I'm trying to write a large text file to a binary file, but the binary file is the same size as my text file. I thought that writing to a binary file would compress it? Is writing to a binary file just more efficient? How can I minimize the storage of my text file for use?
ArrayList<String> strArr = new ArrayList<String>();
File f = new File("words.txt");
BufferedInputStream in = new BufferedInputStream(new FileInputStream(f));
DataOutputStream out = new DataOutputStream (
new BufferedOutputStream(
new FileOutputStream("word.ser")
));
byte[] buffer = new byte[8192]; // or more, or even less, anything > 0
int count;
while ((count = in.read(buffer)) > 0) {
out.write(buffer, 0, count);
}
in.close();
out.close();
/*ObjectOutputStream oos = new ObjectOutputStream(
new BufferedOutputStream(
new FileOutputStream("words.ser")
)); */
System.out.println(f.length());
File file = new File("words.ser");
System.out.println(file.length());
You're confused.
There's no such thing as a 'text' file or a 'binary' file, at least, to a harddisk / a filesystem. It's a bag of bytes. They all are. Just.. bytes.
Now, if the bytes so happen to form a sequence that, say, Microsoft Word will correctly read in if you pick that file from its 'file open' menu, we may say 'this is a Word file'. The filesystem cares absolutely nothing whatsoever for such frivolous human things. It was asked to provide the bytes in a file named 'foo.doc' and it did so. It did so in the exact, precise same fashion it would have done had word asked the filesystem to give it the bytes from 'foo.txt' or 'foo.jpg'. It's up to word to crash if the bytes don't make sense to it.
So, what's a 'text file'. Same deal applies: if a text editing tool asks the file system to open a file, and it 'works', I guess we can call it a text file. To the file system, it's.. just a file.
And now you know why sending the file as an OutputStream or as a BufferedWriter or what not makes no difference. That's just modifying the precise mechanism by which the characters end up in byte form. Assuming it's simple ASCII characters, it's 1 byte per character, simple as that.

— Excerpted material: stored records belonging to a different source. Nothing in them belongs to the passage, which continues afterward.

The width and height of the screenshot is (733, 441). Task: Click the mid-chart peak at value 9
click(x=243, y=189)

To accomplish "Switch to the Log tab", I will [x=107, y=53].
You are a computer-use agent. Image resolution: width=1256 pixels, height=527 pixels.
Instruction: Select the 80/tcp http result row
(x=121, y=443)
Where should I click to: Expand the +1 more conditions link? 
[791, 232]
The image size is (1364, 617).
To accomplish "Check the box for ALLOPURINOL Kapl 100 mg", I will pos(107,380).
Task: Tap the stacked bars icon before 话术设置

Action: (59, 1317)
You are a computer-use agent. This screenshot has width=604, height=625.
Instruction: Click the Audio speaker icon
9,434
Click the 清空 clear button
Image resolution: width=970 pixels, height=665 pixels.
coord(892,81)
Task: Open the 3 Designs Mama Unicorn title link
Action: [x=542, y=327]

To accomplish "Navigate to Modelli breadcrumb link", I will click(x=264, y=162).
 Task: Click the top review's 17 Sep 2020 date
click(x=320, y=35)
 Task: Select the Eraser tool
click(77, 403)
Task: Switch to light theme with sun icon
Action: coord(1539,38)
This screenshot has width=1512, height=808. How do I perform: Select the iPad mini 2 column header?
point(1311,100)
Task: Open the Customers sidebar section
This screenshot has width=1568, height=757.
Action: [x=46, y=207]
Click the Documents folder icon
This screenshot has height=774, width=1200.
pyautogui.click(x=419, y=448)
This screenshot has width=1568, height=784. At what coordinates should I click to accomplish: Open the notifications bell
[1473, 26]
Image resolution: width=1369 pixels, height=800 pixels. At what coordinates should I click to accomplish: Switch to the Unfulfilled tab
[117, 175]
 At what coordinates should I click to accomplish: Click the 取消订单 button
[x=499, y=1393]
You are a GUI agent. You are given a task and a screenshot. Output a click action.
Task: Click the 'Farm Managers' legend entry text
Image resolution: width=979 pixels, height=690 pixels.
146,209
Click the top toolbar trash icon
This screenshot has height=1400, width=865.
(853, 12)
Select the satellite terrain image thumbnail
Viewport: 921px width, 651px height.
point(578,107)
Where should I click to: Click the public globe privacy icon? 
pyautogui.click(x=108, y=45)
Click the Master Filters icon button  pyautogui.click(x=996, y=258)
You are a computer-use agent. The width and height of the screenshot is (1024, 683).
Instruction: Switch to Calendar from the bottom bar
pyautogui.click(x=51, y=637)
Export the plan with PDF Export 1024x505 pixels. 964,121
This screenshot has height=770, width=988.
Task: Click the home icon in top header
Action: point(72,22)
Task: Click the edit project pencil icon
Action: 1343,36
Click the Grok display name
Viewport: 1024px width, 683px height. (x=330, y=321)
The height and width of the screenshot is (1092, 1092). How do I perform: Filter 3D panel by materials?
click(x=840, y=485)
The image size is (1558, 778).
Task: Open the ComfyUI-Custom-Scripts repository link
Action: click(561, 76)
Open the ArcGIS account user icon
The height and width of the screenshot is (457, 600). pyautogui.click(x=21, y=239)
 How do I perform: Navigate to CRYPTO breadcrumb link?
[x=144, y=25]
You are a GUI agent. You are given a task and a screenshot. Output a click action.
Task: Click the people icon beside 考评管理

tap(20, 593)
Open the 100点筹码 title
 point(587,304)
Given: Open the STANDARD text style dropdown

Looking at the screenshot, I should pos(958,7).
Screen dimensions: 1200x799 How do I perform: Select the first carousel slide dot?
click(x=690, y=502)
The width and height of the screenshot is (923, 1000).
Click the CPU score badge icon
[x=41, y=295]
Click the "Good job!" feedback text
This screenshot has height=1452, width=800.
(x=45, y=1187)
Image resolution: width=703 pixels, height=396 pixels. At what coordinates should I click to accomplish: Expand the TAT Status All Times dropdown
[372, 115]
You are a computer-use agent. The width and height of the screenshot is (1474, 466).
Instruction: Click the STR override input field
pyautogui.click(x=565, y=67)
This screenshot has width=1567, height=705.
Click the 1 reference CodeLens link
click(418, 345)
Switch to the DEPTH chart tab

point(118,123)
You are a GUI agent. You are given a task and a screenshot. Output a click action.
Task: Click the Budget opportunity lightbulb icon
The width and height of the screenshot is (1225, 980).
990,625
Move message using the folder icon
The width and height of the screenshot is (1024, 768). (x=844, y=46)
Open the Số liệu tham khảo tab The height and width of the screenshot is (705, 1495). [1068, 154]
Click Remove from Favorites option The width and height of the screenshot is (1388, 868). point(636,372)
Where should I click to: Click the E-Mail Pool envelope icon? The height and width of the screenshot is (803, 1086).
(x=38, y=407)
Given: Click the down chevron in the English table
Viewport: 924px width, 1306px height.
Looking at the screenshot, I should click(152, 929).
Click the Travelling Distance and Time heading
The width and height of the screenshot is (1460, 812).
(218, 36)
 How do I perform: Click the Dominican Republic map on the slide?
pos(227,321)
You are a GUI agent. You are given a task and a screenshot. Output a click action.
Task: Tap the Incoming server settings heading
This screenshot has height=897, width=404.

If you want it to be smaller, you'd have to use compression algorithms, like gzip. Note that, obviously, random data cannot be compressed. The only amount of 'compression' you get is the amount of non-entropy inherent in the data that your compression algorithm can manage to find and code into a more efficient form. The other answer shows one easy way to do this.